Cooking Thai in London

It's a good thing I find cooking Thai food in London such fun –there are always rare ingredients that I couldn't find in America- because I am always made to work when I am here. My London friends insist on a meal, but luckily they are also happy to help me shop and chop and pound and do all the things required for a proper Thai meal.

Finding a kitchen for me to cook in is a different story. I have a history of demolishing nice kitchens and leaving indelible marks of oil spatters on ceilings, chilli stains on aprons and tablecloths, imprints of a mortar on the hardwood floor, to name but a few damages I've left behind. And I'm not even mentioning the garlic burn on poor V's fingers –I didn't even know one could get garlic burns.

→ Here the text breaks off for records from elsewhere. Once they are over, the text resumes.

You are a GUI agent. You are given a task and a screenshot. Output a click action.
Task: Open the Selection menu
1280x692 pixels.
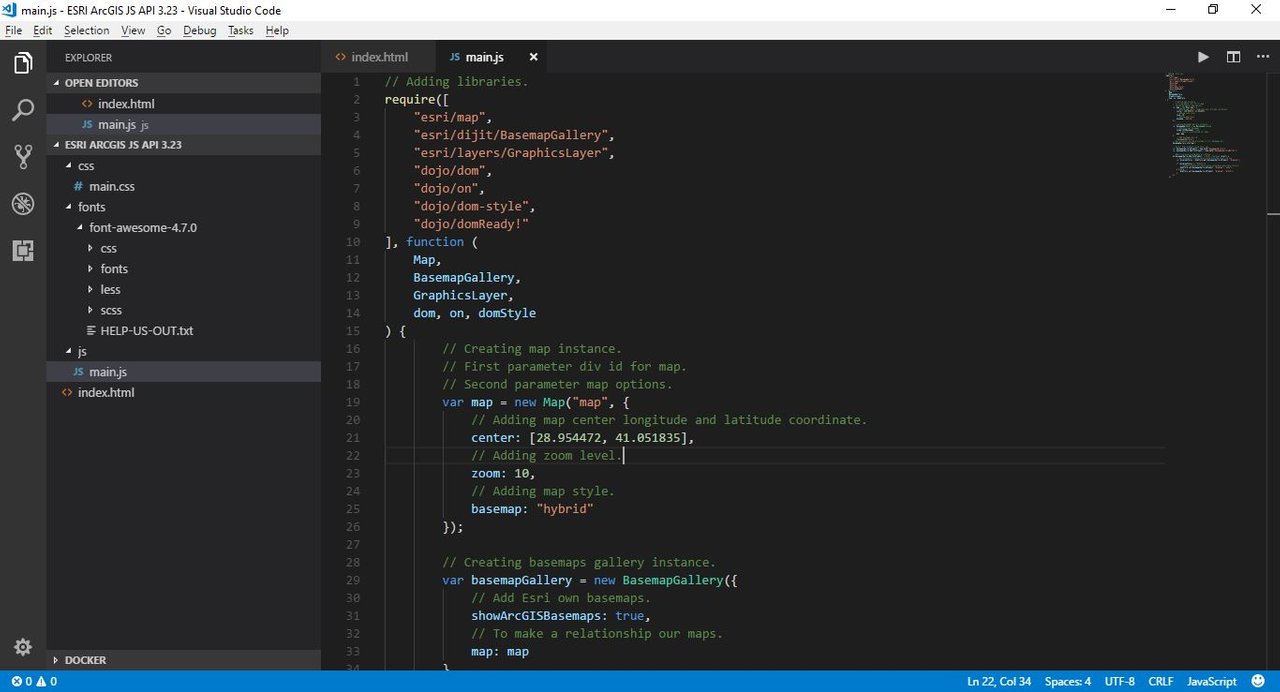click(x=86, y=30)
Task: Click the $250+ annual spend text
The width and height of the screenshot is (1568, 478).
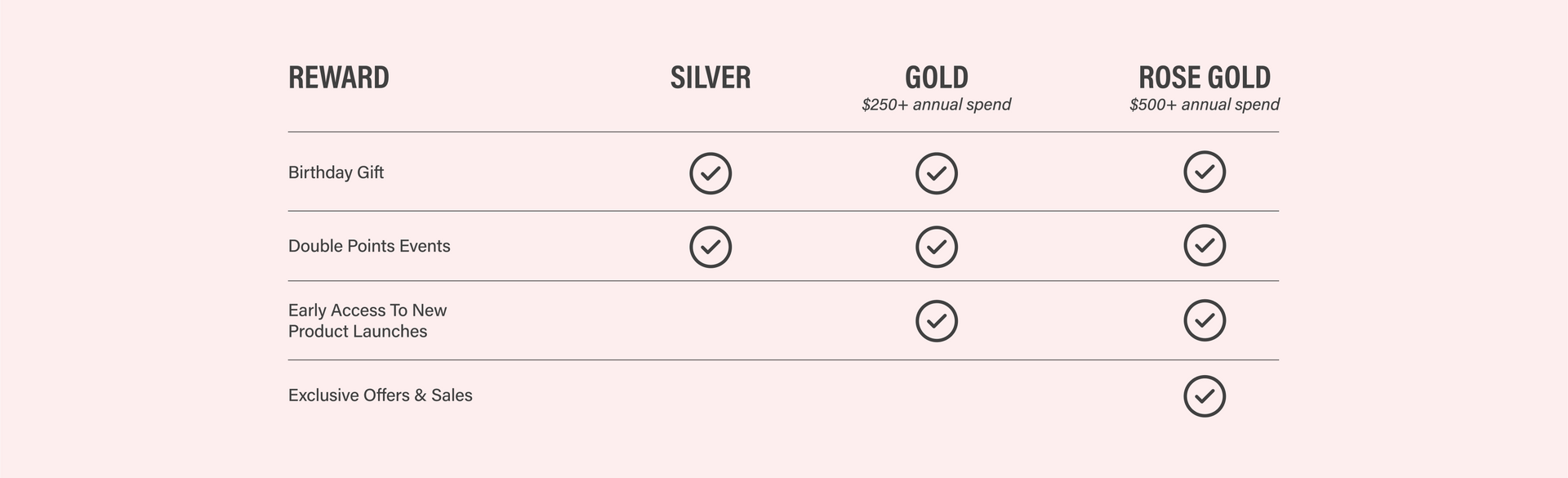Action: [936, 105]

Miraculously, this time the mad scientists John and David volunteered their kitchen, to the resounding cheers of the other friends cowering in the corners for fear that their kitchen might have to be sacrificed.

It is really a lot of fun to shop and cook with these friends, because they are real foodies, and so interested in everything regarding Thai food. Unfortunately for them, I am a cook and not a chef, so I am horrible at planning anything, from the menu to the shopping and the cooking itself. David -no not my David, not the other David either, this is another one entirely- tried to sit me down on two different occasions at Monmoth café to write down what we were going to cook so he could make a shopping list. The menu was finally haphazardly drawn, only to be changed on a whim as soon as I found an intriguing ingredient at the market.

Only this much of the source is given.